December 04, 2025 2 min read

Rhino 3D Tip: Robust Filleting Workflow: Scale, Tolerances, and Topology

Fillets fail less because of the FilletEdge tool and more because of scale, tolerances, and topology. Here’s a reliable workflow to get robust, clean fillets every time.

Prepare the model

  • Work near the world origin to avoid numeric instability; move the part so its pivot is close to 0,0,0.
  • Set realistic units and absolute tolerance before modeling. As a rule of thumb, tolerance should be 10–100x smaller than your smallest fillet radius.
  • Run Check on imported geometry. If the object isn’t a closed solid, fix issues first; naked or non-manifold edges often derail fillets.

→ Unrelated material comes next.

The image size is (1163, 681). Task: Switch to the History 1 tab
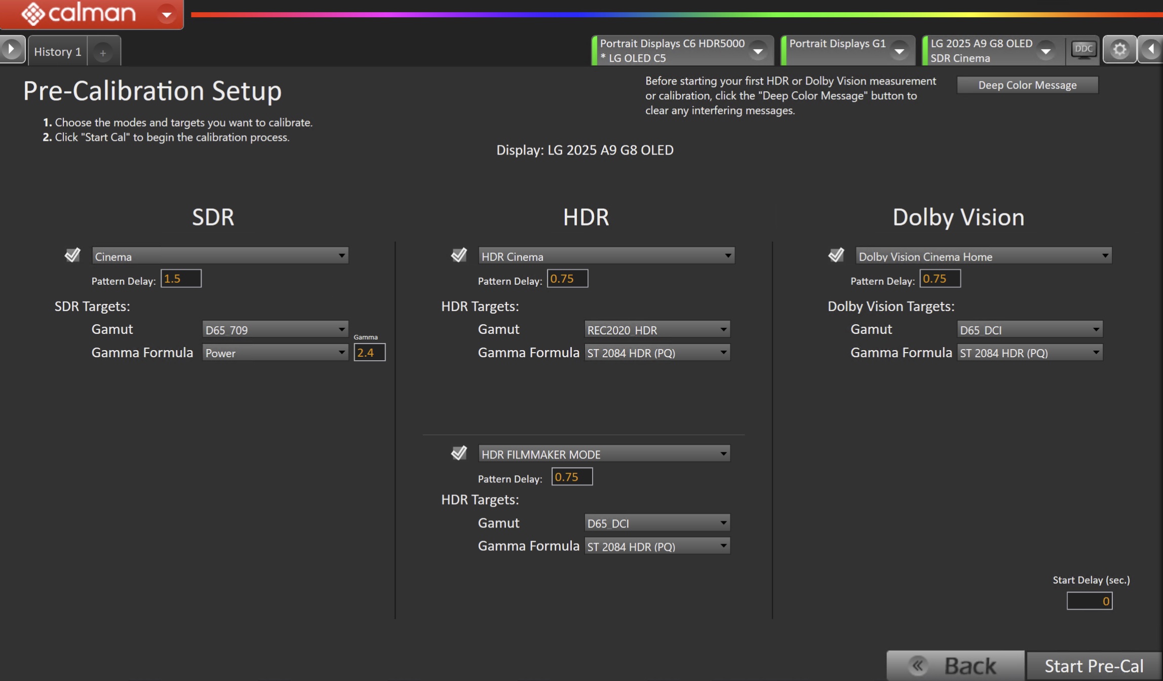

Pick the right fillet approach

  • FilletEdge (solid-level): Fast for prismatic parts; supports ChainEdges, Variable radius, and Setback corners (R7+).
  • FilletSrf (surface-level): Best when solids fail. Use Extend=Yes and Trim=Yes to build robust rolling-ball fillets on cleaner surface pairs.
  • When aesthetics matter at tight corners, consider BlendSrf to handcraft transition patches after surface-level filleting.

Simplify topology first

  • Use MergeAllFaces to collapse co-planar or co-cylindrical patchwork into single faces—fewer edges mean more reliable fillets.
  • Eliminate tiny edges with SplitEdge (to localize) followed by topology cleanup, or remodel problematic details slightly larger than your radius.
  • Repair trim issues with RebuildEdges on suspect faces; don’t rely on JoinEdge to “force” joins—it hides problems.

Corner strategy matters

  • Select edges in logical chains. For 3+ edge corners, use Setback options in FilletEdge to avoid self-intersections at the pole.
  • If a corner fails, fillet two edges first, then build or blend the remaining corner patch manually—more control, fewer surprises.
  • Avoid radii larger than available space. Use Distance, DraftAngleAnalysis, or simple measurements to verify room for the chosen radius.

Surface-first rescue workflow (when solids fail)

  • ExtractSrf (Copy=Yes) the faces you need, Untrim and ExtendSrf to create “runways.”
  • Run FilletSrf between extended faces; Trim and Join the result.
  • Finish the corner with BlendSrf or additional fillets, then cap/close as needed.

Troubleshooting quick hits

  • If preview fails, try a slightly smaller radius, or increase modeling tolerance modestly (save/restore your default afterward).
  • Switch display to Arctic or use Zebra to spot kinks or broken continuity before filleting.
  • Watch for overlapping fillet surfaces; reduce radius or simplify neighboring features to remove conflicts.

Validate the result

  • Run ShowEdges (Naked/Non-manifold) on the finished part; resolve any strays before moving on.
  • Use ShrinkTrimmedSrf on edited faces to clean trims and stabilize downstream operations.
  • For planar end caps, use Cap to re-close solids cleanly.